I love bicycle touring and I am looking forward to seeing what you decide on.
 

willmill

Member
We're twins! (Your measurements match mine.) And I agree with letsbike's comments.

I faced this dilemma when I bought my T1000 in late 1998. 26 years later, I'm glad I went with the 25".

But you could go either way (23" vs. 25"); the answer kinda depends on whether you prefer more "touring fit" vs. "race fit." For the self-supported touring I was doing, the 25" checked more boxes because: (a) The 1990s C'dale touring frames have shortish top-tubes for their size; the 25's 59cm effective top tube is right for me. The 23" frame (with a 1" shorter top tube) makes sense for a "race fit" with handlebars lower than the saddle.* (b) I wanted a comfortable upper body that was more upright, put less weight on hands, and put tops of the drop handlebars equal to the saddle height. (c) The 25" has a huge stand-over height, but as Grant Petersen at Rivendell writes, one rides a bike (doesn't 'stand' a bike). (d) The front-center distance is 1" longer on the 25" than the 23" frame (distance from bottom bracket to front axle is 1" longer), so toes don't clip fenders (there is zero toe overlap, which might not be the case on the 23"); wheelbase is longer and the bike more stable.

Here's how my 25" looks (more pictures in my Flickr album).

IMG_E7299.jpg


It's only showing about a handful of seat post with 175mm cranks. That's a 100mm reach stem.

*Speaking of "race fit," I recently saw a stunningly restored ST1000 in my neighborhood (here's a picture) with that setup.

Helpful?
 

Swell

Member
I am pretty close to your size, a bit shorter, but with the same length legs. I ride a 25 inch frame 2001 T2000 with the CAAD3 frame that was introduced in the year 2000. My top tube standover height is 34.5 inches and the bike fits me fine with the seat post pulled up about 4 inches. I do like to tour with a bike that has the handlebars and seat level with each other, so consider that. I just replace my stem to fit for height and length. Tire size might also effect standover height. I run 700×32 tires.
When it comes to bicycle touring I would suggest that you buy a bicycle that you can get an adequate low gear out of. A low 20 inch gear is optional for pulling a 75 pound bicycle over a mountain pass with a smile on your face. My low is a 26 tooth chainring and a 34 tooth rear cog. On some older frames you can't make that happen. The other critical components are the power of your brakes, since your loaded bike will be heavy, and the strength of your wheels (which are also a braking components and friction induced heat sinks), so spoke count and sidewall wear are important for safety and getting you through areas where you will find no mechanical services available.
I love bicycle touring and I am looking forward to seeing what you decide on.
We're twins! (Your measurements match mine.) And I agree with letsbike's comments.

I faced this dilemma when I bought my T1000 in late 1998. 26 years later, I'm glad I went with the 25".

§ Given information:
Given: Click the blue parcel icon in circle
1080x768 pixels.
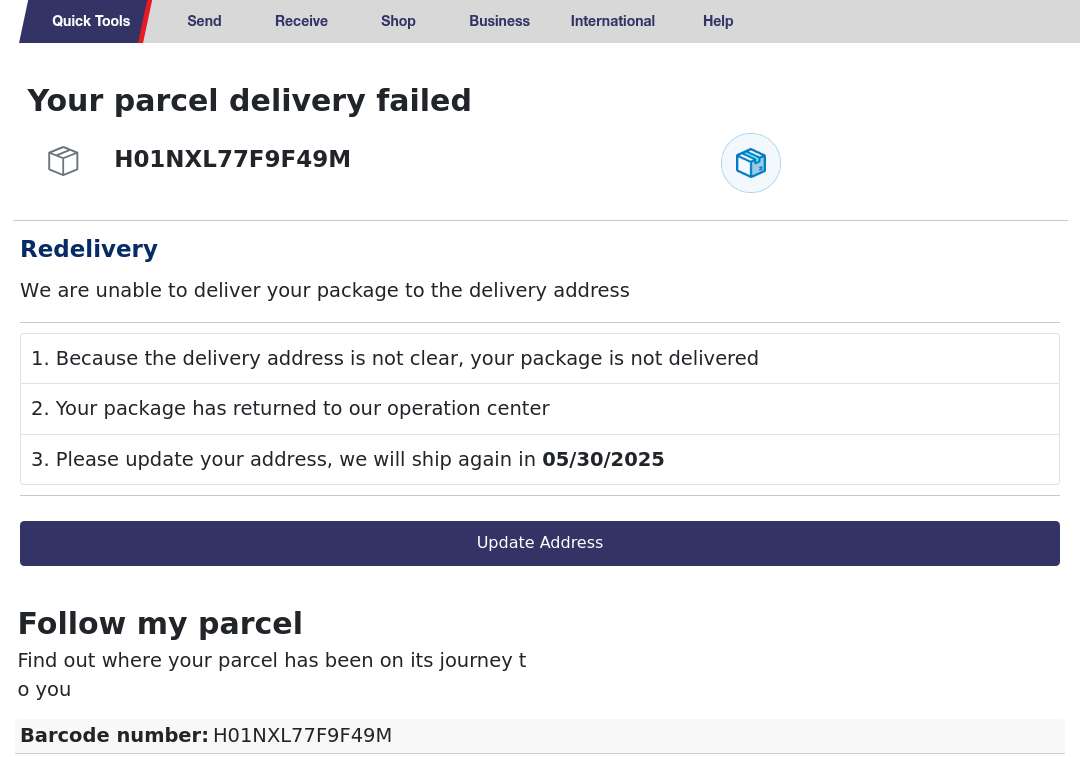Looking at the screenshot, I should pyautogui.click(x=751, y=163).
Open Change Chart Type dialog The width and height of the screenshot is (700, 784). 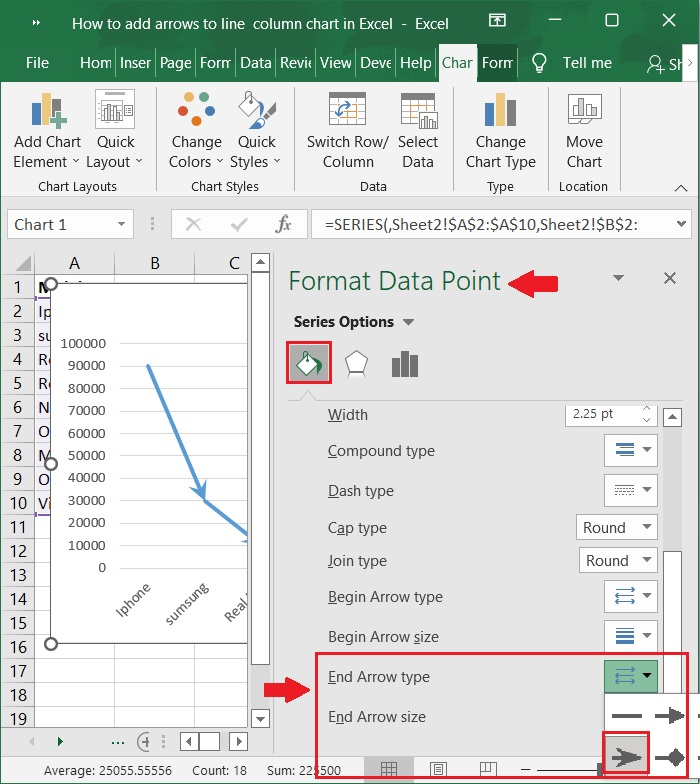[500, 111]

§ Directions:
Repeat the part of the bicycle touring thread above between "Here's how my" and "100mm reach stem.", inclusive.

§ Result for this exercise:
Here's how my 25" looks (more pictures in my Flickr album).

IMG_E7299.jpg


It's only showing about a handful of seat post with 175mm cranks. That's a 100mm reach stem.